[Saved data entries]
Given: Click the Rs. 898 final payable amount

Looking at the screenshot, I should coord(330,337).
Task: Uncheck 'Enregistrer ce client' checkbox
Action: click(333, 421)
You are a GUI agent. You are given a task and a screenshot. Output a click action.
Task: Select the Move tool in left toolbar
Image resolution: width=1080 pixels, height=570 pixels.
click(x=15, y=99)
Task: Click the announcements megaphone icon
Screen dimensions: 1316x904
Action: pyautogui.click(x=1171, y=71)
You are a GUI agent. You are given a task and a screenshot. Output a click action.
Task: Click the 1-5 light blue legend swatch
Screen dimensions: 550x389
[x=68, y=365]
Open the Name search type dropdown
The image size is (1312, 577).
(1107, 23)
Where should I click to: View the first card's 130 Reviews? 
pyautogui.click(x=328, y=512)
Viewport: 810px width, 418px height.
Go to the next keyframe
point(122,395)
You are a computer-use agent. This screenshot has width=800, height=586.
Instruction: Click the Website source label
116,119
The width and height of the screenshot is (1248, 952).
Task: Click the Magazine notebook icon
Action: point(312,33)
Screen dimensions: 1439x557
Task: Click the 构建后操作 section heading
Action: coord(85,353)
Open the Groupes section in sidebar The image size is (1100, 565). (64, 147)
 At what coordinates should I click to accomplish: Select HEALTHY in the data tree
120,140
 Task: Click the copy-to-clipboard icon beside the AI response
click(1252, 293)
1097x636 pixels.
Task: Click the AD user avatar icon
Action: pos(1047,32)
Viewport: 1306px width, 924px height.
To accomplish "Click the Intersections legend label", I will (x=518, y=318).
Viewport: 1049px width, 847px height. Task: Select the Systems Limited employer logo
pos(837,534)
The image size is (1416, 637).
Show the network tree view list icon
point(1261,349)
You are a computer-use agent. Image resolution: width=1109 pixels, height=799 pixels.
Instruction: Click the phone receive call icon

-- PROBLEM TO SOLVE --
Retype the data above without any changes, beginning at the line that contains "Viewport: 810px width, 418px height." and stopping after the final line of the data.

-- RESPONSE FOR THIS EXERCISE --
Viewport: 810px width, 418px height.
Go to the next keyframe
point(122,395)
You are a computer-use agent. This screenshot has width=800, height=586.
Instruction: Click the Website source label
116,119
The width and height of the screenshot is (1248, 952).
Task: Click the Magazine notebook icon
Action: point(312,33)
Screen dimensions: 1439x557
Task: Click the 构建后操作 section heading
Action: coord(85,353)
Open the Groupes section in sidebar The image size is (1100, 565). (64, 147)
 At what coordinates should I click to accomplish: Select HEALTHY in the data tree
120,140
 Task: Click the copy-to-clipboard icon beside the AI response
click(1252, 293)
1097x636 pixels.
Task: Click the AD user avatar icon
Action: pos(1047,32)
Viewport: 1306px width, 924px height.
To accomplish "Click the Intersections legend label", I will (x=518, y=318).
Viewport: 1049px width, 847px height. Task: Select the Systems Limited employer logo
pos(837,534)
The image size is (1416, 637).
Show the network tree view list icon
point(1261,349)
You are a computer-use agent. Image resolution: width=1109 pixels, height=799 pixels.
Instruction: Click the phone receive call icon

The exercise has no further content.